*REQUIRED WORK:* Down to the final character, output the records below as they stand.

:::

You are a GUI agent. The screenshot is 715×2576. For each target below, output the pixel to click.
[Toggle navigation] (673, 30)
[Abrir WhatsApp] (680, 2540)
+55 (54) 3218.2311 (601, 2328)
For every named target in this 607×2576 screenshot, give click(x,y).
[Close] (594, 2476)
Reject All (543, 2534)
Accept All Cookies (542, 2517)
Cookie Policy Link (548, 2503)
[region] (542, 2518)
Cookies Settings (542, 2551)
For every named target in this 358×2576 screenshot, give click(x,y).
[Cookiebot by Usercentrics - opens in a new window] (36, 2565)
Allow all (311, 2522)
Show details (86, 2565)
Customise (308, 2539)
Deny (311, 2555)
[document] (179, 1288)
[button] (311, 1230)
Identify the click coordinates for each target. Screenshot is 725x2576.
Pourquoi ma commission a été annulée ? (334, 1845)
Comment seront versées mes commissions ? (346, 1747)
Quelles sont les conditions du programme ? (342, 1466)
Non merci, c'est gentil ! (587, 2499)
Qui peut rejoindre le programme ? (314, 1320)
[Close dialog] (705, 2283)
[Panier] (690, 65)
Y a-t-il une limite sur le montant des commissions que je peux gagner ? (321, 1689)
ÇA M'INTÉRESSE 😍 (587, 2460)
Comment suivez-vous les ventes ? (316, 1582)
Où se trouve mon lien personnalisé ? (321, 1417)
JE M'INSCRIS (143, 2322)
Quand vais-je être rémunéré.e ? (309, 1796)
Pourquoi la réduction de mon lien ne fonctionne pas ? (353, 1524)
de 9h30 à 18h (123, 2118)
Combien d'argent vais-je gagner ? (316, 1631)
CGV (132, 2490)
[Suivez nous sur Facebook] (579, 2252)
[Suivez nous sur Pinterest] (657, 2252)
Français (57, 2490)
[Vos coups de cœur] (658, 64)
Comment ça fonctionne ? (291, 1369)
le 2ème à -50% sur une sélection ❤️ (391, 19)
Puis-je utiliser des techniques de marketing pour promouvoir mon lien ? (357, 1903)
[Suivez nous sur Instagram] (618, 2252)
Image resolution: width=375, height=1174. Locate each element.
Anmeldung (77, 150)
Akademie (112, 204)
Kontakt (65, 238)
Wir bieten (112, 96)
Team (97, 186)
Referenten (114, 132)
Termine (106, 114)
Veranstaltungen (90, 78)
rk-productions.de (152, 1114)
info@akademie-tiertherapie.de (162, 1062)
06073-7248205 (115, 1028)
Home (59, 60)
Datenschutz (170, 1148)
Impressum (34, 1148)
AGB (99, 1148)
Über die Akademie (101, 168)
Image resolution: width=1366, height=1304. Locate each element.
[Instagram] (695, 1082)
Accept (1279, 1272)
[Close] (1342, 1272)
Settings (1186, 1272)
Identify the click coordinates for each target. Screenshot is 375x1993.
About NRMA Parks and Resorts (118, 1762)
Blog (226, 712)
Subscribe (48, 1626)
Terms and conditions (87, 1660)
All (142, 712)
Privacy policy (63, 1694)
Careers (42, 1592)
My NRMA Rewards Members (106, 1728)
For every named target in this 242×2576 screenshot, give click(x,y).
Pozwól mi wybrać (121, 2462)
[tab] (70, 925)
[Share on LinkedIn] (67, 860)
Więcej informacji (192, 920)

:::

*PROBLEM SOLUTION:*
You are a GUI agent. The screenshot is 715×2576. For each target below, output the pixel to click.
[Toggle navigation] (673, 30)
[Abrir WhatsApp] (680, 2540)
+55 (54) 3218.2311 (601, 2328)
For every named target in this 607×2576 screenshot, give click(x,y).
[Close] (594, 2476)
Reject All (543, 2534)
Accept All Cookies (542, 2517)
Cookie Policy Link (548, 2503)
[region] (542, 2518)
Cookies Settings (542, 2551)
For every named target in this 358×2576 screenshot, give click(x,y).
[Cookiebot by Usercentrics - opens in a new window] (36, 2565)
Allow all (311, 2522)
Show details (86, 2565)
Customise (308, 2539)
Deny (311, 2555)
[document] (179, 1288)
[button] (311, 1230)
Identify the click coordinates for each target. Screenshot is 725x2576.
Pourquoi ma commission a été annulée ? (334, 1845)
Comment seront versées mes commissions ? (346, 1747)
Quelles sont les conditions du programme ? (342, 1466)
Non merci, c'est gentil ! (587, 2499)
Qui peut rejoindre le programme ? (314, 1320)
[Close dialog] (705, 2283)
[Panier] (690, 65)
Y a-t-il une limite sur le montant des commissions que je peux gagner ? (321, 1689)
ÇA M'INTÉRESSE 😍 (587, 2460)
Comment suivez-vous les ventes ? (316, 1582)
Où se trouve mon lien personnalisé ? (321, 1417)
JE M'INSCRIS (143, 2322)
Quand vais-je être rémunéré.e ? (309, 1796)
Pourquoi la réduction de mon lien ne fonctionne pas ? (353, 1524)
de 9h30 à 18h (123, 2118)
Combien d'argent vais-je gagner ? (316, 1631)
CGV (132, 2490)
[Suivez nous sur Facebook] (579, 2252)
[Suivez nous sur Pinterest] (657, 2252)
Français (57, 2490)
[Vos coups de cœur] (658, 64)
Comment ça fonctionne ? (291, 1369)
le 2ème à -50% sur une sélection ❤️ (391, 19)
Puis-je utiliser des techniques de marketing pour promouvoir mon lien ? (357, 1903)
[Suivez nous sur Instagram] (618, 2252)
Image resolution: width=375, height=1174. Locate each element.
Anmeldung (77, 150)
Akademie (112, 204)
Kontakt (65, 238)
Wir bieten (112, 96)
Team (97, 186)
Referenten (114, 132)
Termine (106, 114)
Veranstaltungen (90, 78)
rk-productions.de (152, 1114)
info@akademie-tiertherapie.de (162, 1062)
06073-7248205 (115, 1028)
Home (59, 60)
Datenschutz (170, 1148)
Impressum (34, 1148)
AGB (99, 1148)
Über die Akademie (101, 168)
Image resolution: width=1366, height=1304. Locate each element.
[Instagram] (695, 1082)
Accept (1279, 1272)
[Close] (1342, 1272)
Settings (1186, 1272)
Identify the click coordinates for each target. Screenshot is 375x1993.
About NRMA Parks and Resorts (118, 1762)
Blog (226, 712)
Subscribe (48, 1626)
Terms and conditions (87, 1660)
All (142, 712)
Privacy policy (63, 1694)
Careers (42, 1592)
My NRMA Rewards Members (106, 1728)
For every named target in this 242×2576 screenshot, give click(x,y).
Pozwól mi wybrać (121, 2462)
[tab] (70, 925)
[Share on LinkedIn] (67, 860)
Więcej informacji (192, 920)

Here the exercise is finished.